Ventimila all’estero dopo 21 anni di contributi
di Eden Uboldi

Quasi 20 mila ex lavoratori italiani con una anzianità contributiva di lungo corso nel paese d’origine si godono all’estero le proprie pensioni. Ecco uno dei tanti dati emersi ieri durante l’audizione di Tito Boeri, presidente dell’Inps, tenutasi presso il Comitato per le questioni degli italiani all’estero in senato.

I connazionali residenti all’estero, con un’anzianità contributiva tra i 21 e i 30 anni, sono 10. 277, a cui si aggiungono 9.648 pensionati che vantano più di 30 anni di versamenti.

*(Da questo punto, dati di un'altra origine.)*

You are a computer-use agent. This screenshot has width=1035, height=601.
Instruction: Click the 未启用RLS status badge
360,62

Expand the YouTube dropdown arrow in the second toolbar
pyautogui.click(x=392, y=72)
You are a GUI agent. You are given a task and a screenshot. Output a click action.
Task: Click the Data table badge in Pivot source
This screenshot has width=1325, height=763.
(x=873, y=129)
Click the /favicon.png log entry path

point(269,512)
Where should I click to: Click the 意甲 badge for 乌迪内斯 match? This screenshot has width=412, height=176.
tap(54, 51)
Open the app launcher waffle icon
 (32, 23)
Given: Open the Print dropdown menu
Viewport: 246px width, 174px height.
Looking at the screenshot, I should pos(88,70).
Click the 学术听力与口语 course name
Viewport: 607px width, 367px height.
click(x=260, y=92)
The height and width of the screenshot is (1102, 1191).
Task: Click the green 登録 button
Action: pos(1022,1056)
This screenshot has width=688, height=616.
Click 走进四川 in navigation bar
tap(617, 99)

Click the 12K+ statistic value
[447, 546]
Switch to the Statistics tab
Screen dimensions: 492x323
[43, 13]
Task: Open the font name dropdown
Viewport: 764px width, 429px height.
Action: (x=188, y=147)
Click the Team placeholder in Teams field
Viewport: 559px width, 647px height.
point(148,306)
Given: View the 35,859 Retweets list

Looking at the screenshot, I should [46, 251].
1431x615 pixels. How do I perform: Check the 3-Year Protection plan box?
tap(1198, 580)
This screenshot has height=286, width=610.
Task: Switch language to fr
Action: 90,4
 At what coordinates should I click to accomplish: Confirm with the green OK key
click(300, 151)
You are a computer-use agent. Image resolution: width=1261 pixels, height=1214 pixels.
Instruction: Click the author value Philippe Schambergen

La maggioranza dei quali attualmente vive in uno stato appartenente all’Unione europea, una location prescelta anche da molti soggetti che hanno versato i contributi in Italia per un periodo più corto. Chi ne ha versati per meno di 6 anni, dopo l’Ue, ha scelto di vivere in America settentrionale (si parla di 63.191 persone). Al terzo posto per residenza, con 32.092 soggetti, l’Oceania. Secondo «Il regime pensionistica degli italiani all’estero», la relazione presentata ieri da Boeri, al momento l’Inps paga 770.741 pensioni in regime di totalizzazione internazionale, delle quali 313.728 da versare all’estero. In più, oltre ai trattamenti di tipo previdenziale, vengono erogate anche prestazioni assistenziali, come le integrazioni al trattamento minimo, maggiorazioni sociali e quattordicesima, che come sottolinea la relazione dovrebbero gravare esclusivamente sul paese di residenza. «Questa è un’anomalia che alleggerisce i conti della protezione sociale di altri paesi», ha affermato Boeri, come questo comporti per le finanze italiane un esborso che, però non rientra bel circuito economico nazionale sotto forma di consumi. Nel 2016, l’importo totale erogato all’estero per le quote di integrazione al minimo e le maggiorazioni sociali è stato di circa 80 milioni (21 milioni per le maggiorazioni e 57 milioni per le integrazioni al minimo). Per quanto riguarda, invece, la quattordicesima, nel 2017 ne sono state versate all’estero a beneficio di 88.936 soggetti per un totale di 35,6 milioni di euro, aumentando del 131% i pagamenti non contributivi erogati al di fuori dell’Italia dall’Inps. Questo incremento rispetto al 2016 è dovuto alla legge di bilancio per il 2017, che ha alzato il limite di reddito previsto per questa prestazione e ne ha aumentato l’importo. La maggior parte dei beneficiari è residente in Europa (39%), in America meridionale (36,1%) e in America settentrionale (12,6%). Fra le prestazioni non esportabili, il presidente dell’Inps ha citato l’ape sociale e l’assegno sociale. Ma sulla prima, ha rammentato come, in seguito alla circolare dell’istituto previdenziale n. 100/2017, il ministero del lavoro abbia fatto presente che si tratta di una prestazione sui generis e nuovi, fuori dal campo d’applicazione dei regolamenti Ue e delle convenzioni bilaterali.

«La comunità dei percettori di pensioni all’estero tenderà ad aumentare», ha sostenuto Boeri, osservando anche che potrebbe essere «utile che il nostro Paese importasse, si rendesse appetibile ai pensionati che vengono da altri paesi per aumentare la domanda interna e anche le entrate fiscali».